REQUIREMENT: Check every line of the data and copy the ones where "showing" appears.

[Data entries]
- Opening Delimiter -

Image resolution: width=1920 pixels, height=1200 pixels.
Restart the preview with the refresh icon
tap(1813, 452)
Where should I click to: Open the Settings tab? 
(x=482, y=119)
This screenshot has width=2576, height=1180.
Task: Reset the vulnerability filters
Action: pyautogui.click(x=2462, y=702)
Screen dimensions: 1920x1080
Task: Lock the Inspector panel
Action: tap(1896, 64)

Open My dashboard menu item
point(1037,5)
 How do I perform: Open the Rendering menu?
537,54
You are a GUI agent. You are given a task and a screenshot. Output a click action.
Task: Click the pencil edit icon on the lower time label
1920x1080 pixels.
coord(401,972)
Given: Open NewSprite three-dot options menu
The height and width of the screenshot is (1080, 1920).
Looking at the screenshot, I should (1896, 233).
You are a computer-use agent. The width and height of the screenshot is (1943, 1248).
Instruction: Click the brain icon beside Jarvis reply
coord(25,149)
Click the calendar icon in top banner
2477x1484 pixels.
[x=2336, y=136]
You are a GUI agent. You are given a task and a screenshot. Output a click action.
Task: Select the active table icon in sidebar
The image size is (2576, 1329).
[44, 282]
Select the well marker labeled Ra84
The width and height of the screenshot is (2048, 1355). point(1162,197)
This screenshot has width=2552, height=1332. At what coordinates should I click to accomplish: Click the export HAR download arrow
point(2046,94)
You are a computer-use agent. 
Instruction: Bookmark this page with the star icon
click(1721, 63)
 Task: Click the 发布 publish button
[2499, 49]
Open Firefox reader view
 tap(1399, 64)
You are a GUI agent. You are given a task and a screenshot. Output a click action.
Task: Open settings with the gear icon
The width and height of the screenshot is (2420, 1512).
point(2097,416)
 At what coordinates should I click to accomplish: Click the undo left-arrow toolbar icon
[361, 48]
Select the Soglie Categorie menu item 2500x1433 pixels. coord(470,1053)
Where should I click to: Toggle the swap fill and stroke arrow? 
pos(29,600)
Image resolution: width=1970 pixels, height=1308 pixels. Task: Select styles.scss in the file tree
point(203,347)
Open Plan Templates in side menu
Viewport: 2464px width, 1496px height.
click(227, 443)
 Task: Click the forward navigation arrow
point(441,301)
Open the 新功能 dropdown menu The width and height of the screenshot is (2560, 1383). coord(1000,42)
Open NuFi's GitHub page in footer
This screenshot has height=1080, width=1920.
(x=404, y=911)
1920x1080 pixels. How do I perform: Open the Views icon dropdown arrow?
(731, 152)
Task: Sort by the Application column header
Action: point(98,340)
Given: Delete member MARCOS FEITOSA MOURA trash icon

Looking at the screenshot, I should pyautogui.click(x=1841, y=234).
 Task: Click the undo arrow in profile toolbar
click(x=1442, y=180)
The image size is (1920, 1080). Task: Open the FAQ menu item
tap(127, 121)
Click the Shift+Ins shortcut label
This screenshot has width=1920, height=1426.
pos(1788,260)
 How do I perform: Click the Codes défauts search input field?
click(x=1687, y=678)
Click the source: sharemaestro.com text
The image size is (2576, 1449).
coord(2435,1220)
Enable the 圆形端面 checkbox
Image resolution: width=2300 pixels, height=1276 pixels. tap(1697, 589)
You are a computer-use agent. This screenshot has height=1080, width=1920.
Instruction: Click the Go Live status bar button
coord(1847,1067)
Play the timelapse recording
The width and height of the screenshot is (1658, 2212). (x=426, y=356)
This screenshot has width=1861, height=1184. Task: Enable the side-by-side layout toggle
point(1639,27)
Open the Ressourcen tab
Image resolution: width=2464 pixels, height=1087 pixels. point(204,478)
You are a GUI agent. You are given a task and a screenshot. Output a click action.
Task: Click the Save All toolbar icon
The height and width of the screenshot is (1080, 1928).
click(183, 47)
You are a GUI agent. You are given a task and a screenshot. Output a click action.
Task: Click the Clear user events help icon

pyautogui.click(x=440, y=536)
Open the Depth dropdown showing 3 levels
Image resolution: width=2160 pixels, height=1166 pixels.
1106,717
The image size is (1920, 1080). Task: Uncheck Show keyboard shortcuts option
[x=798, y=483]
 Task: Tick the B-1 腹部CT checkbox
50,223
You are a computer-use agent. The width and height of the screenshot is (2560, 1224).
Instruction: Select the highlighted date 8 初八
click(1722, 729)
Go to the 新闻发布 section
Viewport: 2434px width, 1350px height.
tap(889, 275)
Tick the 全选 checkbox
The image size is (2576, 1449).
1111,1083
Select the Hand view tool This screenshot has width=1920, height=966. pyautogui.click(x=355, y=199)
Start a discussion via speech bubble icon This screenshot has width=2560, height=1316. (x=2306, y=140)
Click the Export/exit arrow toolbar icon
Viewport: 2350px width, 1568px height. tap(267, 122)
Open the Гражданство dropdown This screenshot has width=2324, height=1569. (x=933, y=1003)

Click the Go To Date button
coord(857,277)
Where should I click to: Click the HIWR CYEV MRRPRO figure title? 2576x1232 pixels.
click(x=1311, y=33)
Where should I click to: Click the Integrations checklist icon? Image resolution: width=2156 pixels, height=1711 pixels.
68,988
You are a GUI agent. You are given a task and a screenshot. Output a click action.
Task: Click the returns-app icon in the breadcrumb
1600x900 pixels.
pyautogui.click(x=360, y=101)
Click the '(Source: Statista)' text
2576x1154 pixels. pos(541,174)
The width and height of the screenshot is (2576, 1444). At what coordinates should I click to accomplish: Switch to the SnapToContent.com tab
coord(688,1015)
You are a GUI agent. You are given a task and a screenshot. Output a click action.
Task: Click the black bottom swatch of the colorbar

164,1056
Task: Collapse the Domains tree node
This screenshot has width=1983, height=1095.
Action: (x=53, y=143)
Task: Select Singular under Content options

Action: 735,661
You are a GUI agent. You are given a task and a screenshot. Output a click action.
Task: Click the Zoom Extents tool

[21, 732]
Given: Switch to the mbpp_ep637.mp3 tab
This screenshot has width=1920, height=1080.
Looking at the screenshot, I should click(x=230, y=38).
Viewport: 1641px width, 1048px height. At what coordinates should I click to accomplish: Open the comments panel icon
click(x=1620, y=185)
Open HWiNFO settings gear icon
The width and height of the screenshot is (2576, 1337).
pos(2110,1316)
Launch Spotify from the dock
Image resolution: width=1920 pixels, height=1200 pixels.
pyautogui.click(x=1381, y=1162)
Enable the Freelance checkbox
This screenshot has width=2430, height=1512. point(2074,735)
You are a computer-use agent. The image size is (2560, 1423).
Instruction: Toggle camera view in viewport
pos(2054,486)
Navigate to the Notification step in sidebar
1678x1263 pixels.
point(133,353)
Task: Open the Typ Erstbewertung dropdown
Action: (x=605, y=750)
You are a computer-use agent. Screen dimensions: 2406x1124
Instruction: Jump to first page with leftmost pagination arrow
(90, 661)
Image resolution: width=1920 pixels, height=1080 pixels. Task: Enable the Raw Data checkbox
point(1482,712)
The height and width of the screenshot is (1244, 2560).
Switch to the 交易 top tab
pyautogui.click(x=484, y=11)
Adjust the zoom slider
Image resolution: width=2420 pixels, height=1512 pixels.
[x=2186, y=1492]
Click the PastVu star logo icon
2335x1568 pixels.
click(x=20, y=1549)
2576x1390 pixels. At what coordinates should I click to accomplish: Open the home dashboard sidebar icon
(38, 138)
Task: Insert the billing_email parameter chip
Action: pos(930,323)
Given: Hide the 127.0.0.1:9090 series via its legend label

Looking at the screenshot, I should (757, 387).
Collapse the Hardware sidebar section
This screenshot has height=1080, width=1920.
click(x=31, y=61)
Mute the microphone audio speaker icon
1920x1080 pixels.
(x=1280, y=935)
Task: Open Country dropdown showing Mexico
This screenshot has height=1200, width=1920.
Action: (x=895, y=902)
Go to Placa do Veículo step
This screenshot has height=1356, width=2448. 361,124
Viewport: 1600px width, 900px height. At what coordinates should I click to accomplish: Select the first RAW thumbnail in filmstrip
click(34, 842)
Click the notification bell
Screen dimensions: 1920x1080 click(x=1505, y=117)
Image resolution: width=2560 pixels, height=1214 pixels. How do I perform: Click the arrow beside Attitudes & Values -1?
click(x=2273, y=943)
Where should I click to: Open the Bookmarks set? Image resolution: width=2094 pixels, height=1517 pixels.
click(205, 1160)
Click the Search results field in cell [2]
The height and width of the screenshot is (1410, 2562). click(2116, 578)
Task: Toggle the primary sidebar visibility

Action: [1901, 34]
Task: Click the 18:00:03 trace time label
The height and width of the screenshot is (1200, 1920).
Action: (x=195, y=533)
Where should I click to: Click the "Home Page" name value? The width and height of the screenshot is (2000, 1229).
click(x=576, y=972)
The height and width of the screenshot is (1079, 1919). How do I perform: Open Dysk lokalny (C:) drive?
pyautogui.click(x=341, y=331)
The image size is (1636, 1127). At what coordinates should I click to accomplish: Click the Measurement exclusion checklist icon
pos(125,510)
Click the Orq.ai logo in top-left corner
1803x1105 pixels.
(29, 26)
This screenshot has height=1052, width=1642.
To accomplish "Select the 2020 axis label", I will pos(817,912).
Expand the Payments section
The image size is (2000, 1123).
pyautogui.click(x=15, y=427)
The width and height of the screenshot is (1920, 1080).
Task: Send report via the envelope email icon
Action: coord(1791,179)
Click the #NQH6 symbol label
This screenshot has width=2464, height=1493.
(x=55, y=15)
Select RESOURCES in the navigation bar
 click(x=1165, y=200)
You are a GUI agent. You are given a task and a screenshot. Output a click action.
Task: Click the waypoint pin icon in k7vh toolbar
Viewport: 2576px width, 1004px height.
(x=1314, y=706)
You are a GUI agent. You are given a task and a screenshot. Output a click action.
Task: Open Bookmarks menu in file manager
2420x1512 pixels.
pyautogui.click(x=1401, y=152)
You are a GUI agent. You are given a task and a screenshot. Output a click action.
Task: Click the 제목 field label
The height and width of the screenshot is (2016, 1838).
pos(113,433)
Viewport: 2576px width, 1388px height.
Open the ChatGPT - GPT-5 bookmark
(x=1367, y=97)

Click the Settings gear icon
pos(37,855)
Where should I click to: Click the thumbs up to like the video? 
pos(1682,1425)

- Closing Delimiter -

EXERCISE SOLUTION:
Open the Depth dropdown showing 3 levels
Task: Open Country dropdown showing Mexico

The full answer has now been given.